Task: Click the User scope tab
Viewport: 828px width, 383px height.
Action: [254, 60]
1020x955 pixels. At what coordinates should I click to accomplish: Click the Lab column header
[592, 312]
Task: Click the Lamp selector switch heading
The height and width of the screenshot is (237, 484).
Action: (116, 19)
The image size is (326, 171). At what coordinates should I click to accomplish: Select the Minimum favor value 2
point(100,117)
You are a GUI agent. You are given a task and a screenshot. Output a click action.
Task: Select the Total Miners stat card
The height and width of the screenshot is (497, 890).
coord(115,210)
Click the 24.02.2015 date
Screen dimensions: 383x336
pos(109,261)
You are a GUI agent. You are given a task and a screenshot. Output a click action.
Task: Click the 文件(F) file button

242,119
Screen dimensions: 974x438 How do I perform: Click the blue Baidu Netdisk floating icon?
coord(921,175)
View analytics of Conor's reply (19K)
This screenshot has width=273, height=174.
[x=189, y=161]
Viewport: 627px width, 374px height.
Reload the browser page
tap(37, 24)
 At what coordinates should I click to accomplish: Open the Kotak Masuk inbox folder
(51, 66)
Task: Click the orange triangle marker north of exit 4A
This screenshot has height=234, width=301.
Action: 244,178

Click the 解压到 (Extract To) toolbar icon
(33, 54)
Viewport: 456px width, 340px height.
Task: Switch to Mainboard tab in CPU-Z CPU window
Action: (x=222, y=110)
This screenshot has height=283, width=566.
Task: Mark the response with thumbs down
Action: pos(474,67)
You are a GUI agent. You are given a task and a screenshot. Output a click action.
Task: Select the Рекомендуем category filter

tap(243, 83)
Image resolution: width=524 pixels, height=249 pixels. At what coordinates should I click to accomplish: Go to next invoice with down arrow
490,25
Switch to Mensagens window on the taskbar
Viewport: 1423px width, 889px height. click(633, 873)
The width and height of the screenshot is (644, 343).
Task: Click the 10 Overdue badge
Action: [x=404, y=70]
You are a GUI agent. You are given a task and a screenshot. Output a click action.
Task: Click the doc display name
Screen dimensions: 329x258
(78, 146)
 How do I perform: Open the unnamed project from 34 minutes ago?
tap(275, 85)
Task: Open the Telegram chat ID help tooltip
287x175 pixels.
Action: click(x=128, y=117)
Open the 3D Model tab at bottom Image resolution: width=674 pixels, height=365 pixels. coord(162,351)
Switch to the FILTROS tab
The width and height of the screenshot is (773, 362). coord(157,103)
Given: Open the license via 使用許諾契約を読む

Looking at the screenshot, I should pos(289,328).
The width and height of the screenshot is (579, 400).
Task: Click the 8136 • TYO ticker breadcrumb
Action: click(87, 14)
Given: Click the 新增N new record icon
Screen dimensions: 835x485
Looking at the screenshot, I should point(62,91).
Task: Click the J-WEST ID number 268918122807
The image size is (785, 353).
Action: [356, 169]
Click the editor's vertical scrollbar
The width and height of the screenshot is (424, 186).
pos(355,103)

- - - - - - -

▶ [Exercise]
Restate word for word the lines from the one holding "Task: Click the J-WEST ID number 268918122807" to the end of the listing, both ends included, and nothing more.

▶ [Answer to this exercise]
Task: Click the J-WEST ID number 268918122807
The image size is (785, 353).
Action: [356, 169]
Click the editor's vertical scrollbar
The width and height of the screenshot is (424, 186).
pos(355,103)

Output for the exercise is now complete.